Collected data entries
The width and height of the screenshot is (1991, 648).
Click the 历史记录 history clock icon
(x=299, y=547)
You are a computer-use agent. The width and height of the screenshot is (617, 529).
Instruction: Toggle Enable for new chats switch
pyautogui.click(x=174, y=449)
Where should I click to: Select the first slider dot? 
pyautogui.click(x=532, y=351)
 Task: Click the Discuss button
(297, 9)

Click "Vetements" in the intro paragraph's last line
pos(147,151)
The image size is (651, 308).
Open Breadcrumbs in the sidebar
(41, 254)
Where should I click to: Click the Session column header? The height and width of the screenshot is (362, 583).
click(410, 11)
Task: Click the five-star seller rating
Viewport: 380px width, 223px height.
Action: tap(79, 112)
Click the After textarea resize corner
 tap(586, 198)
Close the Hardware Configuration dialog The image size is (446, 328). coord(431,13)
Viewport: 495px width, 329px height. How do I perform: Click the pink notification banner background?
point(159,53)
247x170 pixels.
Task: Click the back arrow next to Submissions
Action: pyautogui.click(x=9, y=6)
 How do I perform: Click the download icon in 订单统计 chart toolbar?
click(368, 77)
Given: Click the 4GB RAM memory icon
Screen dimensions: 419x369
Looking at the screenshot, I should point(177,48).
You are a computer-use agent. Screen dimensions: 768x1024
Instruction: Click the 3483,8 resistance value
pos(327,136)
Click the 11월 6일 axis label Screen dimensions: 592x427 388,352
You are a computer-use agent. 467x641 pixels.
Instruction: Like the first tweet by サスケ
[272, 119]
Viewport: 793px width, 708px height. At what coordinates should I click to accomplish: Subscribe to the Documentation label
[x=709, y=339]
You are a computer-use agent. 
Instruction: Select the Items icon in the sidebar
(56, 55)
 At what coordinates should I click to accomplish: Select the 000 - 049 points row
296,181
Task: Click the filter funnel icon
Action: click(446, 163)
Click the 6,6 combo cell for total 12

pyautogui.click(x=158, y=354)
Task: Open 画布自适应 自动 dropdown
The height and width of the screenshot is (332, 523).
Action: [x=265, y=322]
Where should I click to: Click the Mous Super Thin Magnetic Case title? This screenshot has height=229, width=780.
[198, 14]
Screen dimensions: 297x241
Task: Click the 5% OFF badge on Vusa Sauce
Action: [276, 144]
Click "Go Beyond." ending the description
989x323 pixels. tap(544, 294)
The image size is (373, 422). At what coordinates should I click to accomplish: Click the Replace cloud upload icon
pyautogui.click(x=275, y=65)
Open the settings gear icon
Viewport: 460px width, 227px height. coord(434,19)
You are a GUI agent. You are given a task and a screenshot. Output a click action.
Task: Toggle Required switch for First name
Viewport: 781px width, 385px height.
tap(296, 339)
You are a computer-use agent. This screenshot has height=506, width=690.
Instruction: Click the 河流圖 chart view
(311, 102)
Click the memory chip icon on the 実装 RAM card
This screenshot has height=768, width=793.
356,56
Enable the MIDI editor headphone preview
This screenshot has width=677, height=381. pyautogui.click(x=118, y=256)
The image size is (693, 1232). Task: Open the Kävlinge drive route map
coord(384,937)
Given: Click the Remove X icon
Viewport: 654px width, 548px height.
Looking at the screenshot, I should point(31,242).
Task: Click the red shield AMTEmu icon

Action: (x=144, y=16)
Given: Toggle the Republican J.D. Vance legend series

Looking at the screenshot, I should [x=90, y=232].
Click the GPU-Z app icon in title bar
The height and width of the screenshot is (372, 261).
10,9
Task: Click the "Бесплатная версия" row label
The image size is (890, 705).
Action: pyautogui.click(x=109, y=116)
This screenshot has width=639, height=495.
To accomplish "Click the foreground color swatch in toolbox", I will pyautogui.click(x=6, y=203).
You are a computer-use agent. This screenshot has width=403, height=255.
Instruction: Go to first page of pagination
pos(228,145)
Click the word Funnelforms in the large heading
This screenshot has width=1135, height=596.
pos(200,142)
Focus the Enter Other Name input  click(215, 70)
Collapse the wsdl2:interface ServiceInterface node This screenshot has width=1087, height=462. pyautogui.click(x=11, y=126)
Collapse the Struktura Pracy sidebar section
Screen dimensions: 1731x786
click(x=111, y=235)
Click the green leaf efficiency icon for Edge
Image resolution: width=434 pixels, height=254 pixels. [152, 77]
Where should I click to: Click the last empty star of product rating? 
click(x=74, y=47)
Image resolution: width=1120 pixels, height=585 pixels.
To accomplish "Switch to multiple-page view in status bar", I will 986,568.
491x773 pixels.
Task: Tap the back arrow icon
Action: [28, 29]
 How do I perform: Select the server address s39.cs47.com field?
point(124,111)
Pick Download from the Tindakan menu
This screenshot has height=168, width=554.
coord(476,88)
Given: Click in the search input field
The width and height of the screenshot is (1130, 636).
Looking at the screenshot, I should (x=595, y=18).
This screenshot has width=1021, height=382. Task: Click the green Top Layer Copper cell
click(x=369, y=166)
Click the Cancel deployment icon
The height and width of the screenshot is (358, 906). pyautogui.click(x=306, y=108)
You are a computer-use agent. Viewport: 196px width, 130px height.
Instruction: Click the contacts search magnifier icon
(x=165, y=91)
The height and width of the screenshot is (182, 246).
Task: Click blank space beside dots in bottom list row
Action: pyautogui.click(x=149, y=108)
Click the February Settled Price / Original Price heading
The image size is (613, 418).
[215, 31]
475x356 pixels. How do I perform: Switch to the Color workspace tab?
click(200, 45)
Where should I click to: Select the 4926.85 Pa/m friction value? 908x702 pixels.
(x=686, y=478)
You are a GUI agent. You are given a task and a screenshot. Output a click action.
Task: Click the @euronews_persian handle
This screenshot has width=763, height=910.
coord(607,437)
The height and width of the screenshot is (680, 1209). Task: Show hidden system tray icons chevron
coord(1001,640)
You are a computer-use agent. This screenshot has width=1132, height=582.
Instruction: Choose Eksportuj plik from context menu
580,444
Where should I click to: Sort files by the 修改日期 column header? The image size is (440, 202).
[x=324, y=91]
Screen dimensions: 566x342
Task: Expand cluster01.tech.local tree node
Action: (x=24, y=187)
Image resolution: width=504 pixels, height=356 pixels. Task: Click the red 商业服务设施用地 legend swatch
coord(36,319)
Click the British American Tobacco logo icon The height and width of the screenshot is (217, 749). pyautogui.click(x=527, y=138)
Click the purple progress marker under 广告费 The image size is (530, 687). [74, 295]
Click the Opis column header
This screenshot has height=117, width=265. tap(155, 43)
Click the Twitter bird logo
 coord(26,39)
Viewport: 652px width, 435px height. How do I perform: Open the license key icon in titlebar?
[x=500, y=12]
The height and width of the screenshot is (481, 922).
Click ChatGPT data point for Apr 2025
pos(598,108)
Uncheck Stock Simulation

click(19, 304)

## Problem to solve
Each record must be repeated exactly as it is.

## Result for this task
The width and height of the screenshot is (1991, 648).
Click the 历史记录 history clock icon
(x=299, y=547)
You are a computer-use agent. The width and height of the screenshot is (617, 529).
Instruction: Toggle Enable for new chats switch
pyautogui.click(x=174, y=449)
Where should I click to: Select the first slider dot? 
pyautogui.click(x=532, y=351)
 Task: Click the Discuss button
(297, 9)

Click "Vetements" in the intro paragraph's last line
pos(147,151)
The image size is (651, 308).
Open Breadcrumbs in the sidebar
(41, 254)
Where should I click to: Click the Session column header? The height and width of the screenshot is (362, 583).
click(410, 11)
Task: Click the five-star seller rating
Viewport: 380px width, 223px height.
Action: tap(79, 112)
Click the After textarea resize corner
 tap(586, 198)
Close the Hardware Configuration dialog The image size is (446, 328). coord(431,13)
Viewport: 495px width, 329px height. How do I perform: Click the pink notification banner background?
point(159,53)
247x170 pixels.
Task: Click the back arrow next to Submissions
Action: pyautogui.click(x=9, y=6)
 How do I perform: Click the download icon in 订单统计 chart toolbar?
click(368, 77)
Given: Click the 4GB RAM memory icon
Screen dimensions: 419x369
Looking at the screenshot, I should point(177,48).
You are a computer-use agent. Screen dimensions: 768x1024
Instruction: Click the 3483,8 resistance value
pos(327,136)
Click the 11월 6일 axis label Screen dimensions: 592x427 388,352
You are a computer-use agent. 467x641 pixels.
Instruction: Like the first tweet by サスケ
[272, 119]
Viewport: 793px width, 708px height. At what coordinates should I click to accomplish: Subscribe to the Documentation label
[x=709, y=339]
You are a computer-use agent. 
Instruction: Select the Items icon in the sidebar
(56, 55)
 At what coordinates should I click to accomplish: Select the 000 - 049 points row
296,181
Task: Click the filter funnel icon
Action: click(446, 163)
Click the 6,6 combo cell for total 12

pyautogui.click(x=158, y=354)
Task: Open 画布自适应 自动 dropdown
The height and width of the screenshot is (332, 523).
Action: [x=265, y=322]
Where should I click to: Click the Mous Super Thin Magnetic Case title? This screenshot has height=229, width=780.
[198, 14]
Screen dimensions: 297x241
Task: Click the 5% OFF badge on Vusa Sauce
Action: [276, 144]
Click "Go Beyond." ending the description
989x323 pixels. tap(544, 294)
The image size is (373, 422). At what coordinates should I click to accomplish: Click the Replace cloud upload icon
pyautogui.click(x=275, y=65)
Open the settings gear icon
Viewport: 460px width, 227px height. coord(434,19)
You are a GUI agent. You are given a task and a screenshot. Output a click action.
Task: Toggle Required switch for First name
Viewport: 781px width, 385px height.
tap(296, 339)
You are a computer-use agent. This screenshot has height=506, width=690.
Instruction: Click the 河流圖 chart view
(311, 102)
Click the memory chip icon on the 実装 RAM card
This screenshot has height=768, width=793.
356,56
Enable the MIDI editor headphone preview
This screenshot has width=677, height=381. pyautogui.click(x=118, y=256)
The image size is (693, 1232). Task: Open the Kävlinge drive route map
coord(384,937)
Given: Click the Remove X icon
Viewport: 654px width, 548px height.
Looking at the screenshot, I should point(31,242).
Task: Click the red shield AMTEmu icon

Action: (x=144, y=16)
Given: Toggle the Republican J.D. Vance legend series

Looking at the screenshot, I should [x=90, y=232].
Click the GPU-Z app icon in title bar
The height and width of the screenshot is (372, 261).
10,9
Task: Click the "Бесплатная версия" row label
The image size is (890, 705).
Action: pyautogui.click(x=109, y=116)
This screenshot has width=639, height=495.
To accomplish "Click the foreground color swatch in toolbox", I will pyautogui.click(x=6, y=203).
You are a computer-use agent. This screenshot has width=403, height=255.
Instruction: Go to first page of pagination
pos(228,145)
Click the word Funnelforms in the large heading
This screenshot has width=1135, height=596.
pos(200,142)
Focus the Enter Other Name input  click(215, 70)
Collapse the wsdl2:interface ServiceInterface node This screenshot has width=1087, height=462. pyautogui.click(x=11, y=126)
Collapse the Struktura Pracy sidebar section
Screen dimensions: 1731x786
click(x=111, y=235)
Click the green leaf efficiency icon for Edge
Image resolution: width=434 pixels, height=254 pixels. [152, 77]
Where should I click to: Click the last empty star of product rating? 
click(x=74, y=47)
Image resolution: width=1120 pixels, height=585 pixels.
To accomplish "Switch to multiple-page view in status bar", I will 986,568.
491x773 pixels.
Task: Tap the back arrow icon
Action: [28, 29]
 How do I perform: Select the server address s39.cs47.com field?
point(124,111)
Pick Download from the Tindakan menu
This screenshot has height=168, width=554.
coord(476,88)
Given: Click in the search input field
The width and height of the screenshot is (1130, 636).
Looking at the screenshot, I should (x=595, y=18).
This screenshot has width=1021, height=382. Task: Click the green Top Layer Copper cell
click(x=369, y=166)
Click the Cancel deployment icon
The height and width of the screenshot is (358, 906). pyautogui.click(x=306, y=108)
You are a computer-use agent. Viewport: 196px width, 130px height.
Instruction: Click the contacts search magnifier icon
(x=165, y=91)
The height and width of the screenshot is (182, 246).
Task: Click blank space beside dots in bottom list row
Action: pyautogui.click(x=149, y=108)
Click the February Settled Price / Original Price heading
The image size is (613, 418).
[215, 31]
475x356 pixels. How do I perform: Switch to the Color workspace tab?
click(200, 45)
Where should I click to: Select the 4926.85 Pa/m friction value? 908x702 pixels.
(x=686, y=478)
You are a GUI agent. You are given a task and a screenshot. Output a click action.
Task: Click the @euronews_persian handle
This screenshot has width=763, height=910.
coord(607,437)
The height and width of the screenshot is (680, 1209). Task: Show hidden system tray icons chevron
coord(1001,640)
You are a computer-use agent. This screenshot has width=1132, height=582.
Instruction: Choose Eksportuj plik from context menu
580,444
Where should I click to: Sort files by the 修改日期 column header? The image size is (440, 202).
[x=324, y=91]
Screen dimensions: 566x342
Task: Expand cluster01.tech.local tree node
Action: (x=24, y=187)
Image resolution: width=504 pixels, height=356 pixels. Task: Click the red 商业服务设施用地 legend swatch
coord(36,319)
Click the British American Tobacco logo icon The height and width of the screenshot is (217, 749). pyautogui.click(x=527, y=138)
Click the purple progress marker under 广告费 The image size is (530, 687). [74, 295]
Click the Opis column header
This screenshot has height=117, width=265. tap(155, 43)
Click the Twitter bird logo
 coord(26,39)
Viewport: 652px width, 435px height. How do I perform: Open the license key icon in titlebar?
[x=500, y=12]
The height and width of the screenshot is (481, 922).
Click ChatGPT data point for Apr 2025
pos(598,108)
Uncheck Stock Simulation

click(19, 304)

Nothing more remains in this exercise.